We discussed how boolean datatypes (1’s and 0s) can be used to reduce using storage since a lot of us were running out of storage again. The problem was that this datatype could only be used if we were using only 2 colors/variables in our arrays.
We looked at other ways to create images. Other, more spontaneous ways such as generative/procedural design [random? systems]. Watching a video about Conway’s Game of Life gave us an idea of what generative design was:
We talked about emergent systems and how these, IT and mathematics related to game design:
a set of simple rules are created > the results are unpredictably complex.
We used this to create random functions to draw ‘random’ shapes. But then added on ‘limits’ or max and min ranges to the functions to somewhat control the randomness.
Once we all got the basics of generative design we were left to make something cool with it (or with any other thing we learned in the past few weeks) for the rest of the lesson.
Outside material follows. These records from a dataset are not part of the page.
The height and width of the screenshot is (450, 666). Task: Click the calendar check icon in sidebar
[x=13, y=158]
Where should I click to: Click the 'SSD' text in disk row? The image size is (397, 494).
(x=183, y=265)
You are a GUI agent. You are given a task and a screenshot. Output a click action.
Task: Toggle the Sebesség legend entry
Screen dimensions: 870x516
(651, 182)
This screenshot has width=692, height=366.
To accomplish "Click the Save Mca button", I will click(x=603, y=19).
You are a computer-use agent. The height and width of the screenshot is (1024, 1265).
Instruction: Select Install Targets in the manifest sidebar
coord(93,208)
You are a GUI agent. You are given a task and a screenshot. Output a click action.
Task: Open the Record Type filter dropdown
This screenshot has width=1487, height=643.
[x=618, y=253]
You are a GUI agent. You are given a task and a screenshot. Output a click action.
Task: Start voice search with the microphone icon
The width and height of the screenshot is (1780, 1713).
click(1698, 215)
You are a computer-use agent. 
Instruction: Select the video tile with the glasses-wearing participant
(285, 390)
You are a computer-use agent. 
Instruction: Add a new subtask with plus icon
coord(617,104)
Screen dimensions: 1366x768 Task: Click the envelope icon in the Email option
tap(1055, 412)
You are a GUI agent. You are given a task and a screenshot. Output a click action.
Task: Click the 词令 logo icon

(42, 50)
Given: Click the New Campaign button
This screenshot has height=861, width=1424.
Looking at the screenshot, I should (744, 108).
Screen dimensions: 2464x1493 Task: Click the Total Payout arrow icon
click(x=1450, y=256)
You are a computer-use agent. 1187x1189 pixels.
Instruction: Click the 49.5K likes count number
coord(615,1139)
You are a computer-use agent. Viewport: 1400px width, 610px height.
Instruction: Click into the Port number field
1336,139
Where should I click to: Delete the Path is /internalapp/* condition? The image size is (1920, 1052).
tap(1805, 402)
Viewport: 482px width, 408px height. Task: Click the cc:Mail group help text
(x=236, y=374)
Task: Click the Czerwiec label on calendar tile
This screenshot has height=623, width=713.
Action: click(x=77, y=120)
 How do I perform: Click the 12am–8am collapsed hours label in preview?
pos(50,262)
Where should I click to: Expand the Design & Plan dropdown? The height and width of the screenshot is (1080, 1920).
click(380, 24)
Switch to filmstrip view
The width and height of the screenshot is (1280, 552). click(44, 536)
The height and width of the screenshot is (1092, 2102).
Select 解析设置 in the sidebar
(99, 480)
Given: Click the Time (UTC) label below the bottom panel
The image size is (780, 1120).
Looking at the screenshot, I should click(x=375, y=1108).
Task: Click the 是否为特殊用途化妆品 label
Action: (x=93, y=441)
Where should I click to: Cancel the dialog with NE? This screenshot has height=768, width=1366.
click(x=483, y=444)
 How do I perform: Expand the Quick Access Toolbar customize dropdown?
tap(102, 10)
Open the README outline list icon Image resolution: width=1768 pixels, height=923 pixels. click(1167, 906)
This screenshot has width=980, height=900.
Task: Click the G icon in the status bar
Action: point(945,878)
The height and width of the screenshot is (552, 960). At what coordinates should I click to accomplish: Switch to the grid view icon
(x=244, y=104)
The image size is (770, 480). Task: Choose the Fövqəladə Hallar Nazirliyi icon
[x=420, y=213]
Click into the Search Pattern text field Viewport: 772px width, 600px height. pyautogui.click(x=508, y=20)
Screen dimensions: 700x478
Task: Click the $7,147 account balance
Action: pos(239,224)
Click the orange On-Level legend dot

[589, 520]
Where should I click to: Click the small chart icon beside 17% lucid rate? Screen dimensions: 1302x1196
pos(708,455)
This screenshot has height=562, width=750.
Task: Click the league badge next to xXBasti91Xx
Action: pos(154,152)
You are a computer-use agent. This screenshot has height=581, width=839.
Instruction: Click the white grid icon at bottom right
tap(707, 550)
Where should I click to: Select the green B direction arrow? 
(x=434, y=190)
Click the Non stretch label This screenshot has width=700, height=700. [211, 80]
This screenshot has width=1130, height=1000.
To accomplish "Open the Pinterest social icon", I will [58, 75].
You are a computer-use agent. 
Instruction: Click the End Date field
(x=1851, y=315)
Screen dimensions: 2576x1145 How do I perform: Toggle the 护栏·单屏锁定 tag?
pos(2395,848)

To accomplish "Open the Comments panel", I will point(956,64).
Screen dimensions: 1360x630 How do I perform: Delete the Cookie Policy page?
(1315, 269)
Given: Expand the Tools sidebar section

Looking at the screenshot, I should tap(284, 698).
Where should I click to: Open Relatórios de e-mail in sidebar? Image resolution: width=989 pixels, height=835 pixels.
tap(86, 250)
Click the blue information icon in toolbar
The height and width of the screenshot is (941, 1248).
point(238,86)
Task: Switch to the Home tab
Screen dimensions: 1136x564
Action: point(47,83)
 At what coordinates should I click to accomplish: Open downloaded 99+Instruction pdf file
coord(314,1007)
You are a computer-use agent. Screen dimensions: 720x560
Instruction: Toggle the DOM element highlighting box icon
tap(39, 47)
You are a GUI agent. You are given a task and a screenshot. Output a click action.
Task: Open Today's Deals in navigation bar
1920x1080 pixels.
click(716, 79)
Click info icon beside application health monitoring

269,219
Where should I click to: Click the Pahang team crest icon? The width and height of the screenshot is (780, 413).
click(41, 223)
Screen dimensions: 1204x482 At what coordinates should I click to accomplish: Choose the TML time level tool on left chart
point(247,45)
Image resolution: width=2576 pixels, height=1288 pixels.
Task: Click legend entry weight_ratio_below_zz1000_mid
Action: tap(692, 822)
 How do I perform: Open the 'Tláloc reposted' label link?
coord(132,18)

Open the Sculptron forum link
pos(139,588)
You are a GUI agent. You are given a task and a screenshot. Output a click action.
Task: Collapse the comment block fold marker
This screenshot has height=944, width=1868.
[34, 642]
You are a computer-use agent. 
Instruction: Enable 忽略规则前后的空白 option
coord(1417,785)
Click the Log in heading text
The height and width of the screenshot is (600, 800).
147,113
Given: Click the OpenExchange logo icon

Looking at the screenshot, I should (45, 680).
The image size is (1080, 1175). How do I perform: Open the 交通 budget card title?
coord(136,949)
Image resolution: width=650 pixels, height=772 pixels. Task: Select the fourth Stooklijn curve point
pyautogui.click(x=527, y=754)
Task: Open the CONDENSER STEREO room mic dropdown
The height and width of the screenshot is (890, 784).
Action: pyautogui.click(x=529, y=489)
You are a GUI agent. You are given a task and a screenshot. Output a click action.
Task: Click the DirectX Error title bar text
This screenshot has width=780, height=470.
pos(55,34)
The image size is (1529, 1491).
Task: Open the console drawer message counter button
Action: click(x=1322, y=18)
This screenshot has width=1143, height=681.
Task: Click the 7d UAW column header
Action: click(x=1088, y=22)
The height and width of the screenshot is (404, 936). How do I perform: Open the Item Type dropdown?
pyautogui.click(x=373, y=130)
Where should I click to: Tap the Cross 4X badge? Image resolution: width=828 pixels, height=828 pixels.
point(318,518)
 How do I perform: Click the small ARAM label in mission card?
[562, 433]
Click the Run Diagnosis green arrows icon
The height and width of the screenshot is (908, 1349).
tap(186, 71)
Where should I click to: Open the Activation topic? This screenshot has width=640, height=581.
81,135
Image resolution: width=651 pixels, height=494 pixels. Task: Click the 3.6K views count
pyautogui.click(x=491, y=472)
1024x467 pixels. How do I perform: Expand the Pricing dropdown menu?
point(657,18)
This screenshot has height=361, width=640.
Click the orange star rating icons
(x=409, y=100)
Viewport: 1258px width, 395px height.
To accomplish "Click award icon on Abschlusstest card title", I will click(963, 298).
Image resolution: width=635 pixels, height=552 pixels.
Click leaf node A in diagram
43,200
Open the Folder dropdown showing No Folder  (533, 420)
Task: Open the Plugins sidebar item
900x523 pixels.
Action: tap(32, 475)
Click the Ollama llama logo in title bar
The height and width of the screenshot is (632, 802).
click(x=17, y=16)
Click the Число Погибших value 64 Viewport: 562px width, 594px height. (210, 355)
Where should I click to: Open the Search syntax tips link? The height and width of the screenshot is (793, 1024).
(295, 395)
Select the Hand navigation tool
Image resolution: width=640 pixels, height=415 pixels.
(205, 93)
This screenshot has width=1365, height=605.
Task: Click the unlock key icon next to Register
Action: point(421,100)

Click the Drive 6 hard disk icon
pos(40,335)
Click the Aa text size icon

Eman, Amira, Amreen and I decided to do something that we wanted to for a while now (ever since the LED matrices were introduced to us). We made a generic window scene, each controlling a square of the window. we planned to place the screens next to each other with even gaps to make it look like the window pane. Amira decided the colour of the sky and animated the sun, Eman animated the flower and Amreen and I tried to sync an apple falling from the top of the tree on her screen to the ground on mine.
The coding part was simple, we used arrays, it was choosing the delays that was complicated. In the end we synced them, but after a few loops, the screens would go out of sync for a while, then loop back to sync again.
Even though we couldn’t sync them properly, we were able to create a harmonious scene because we shared the exact hexadecimals of colours and matched shapes that flowed from on screen to another (grass and tree and sky).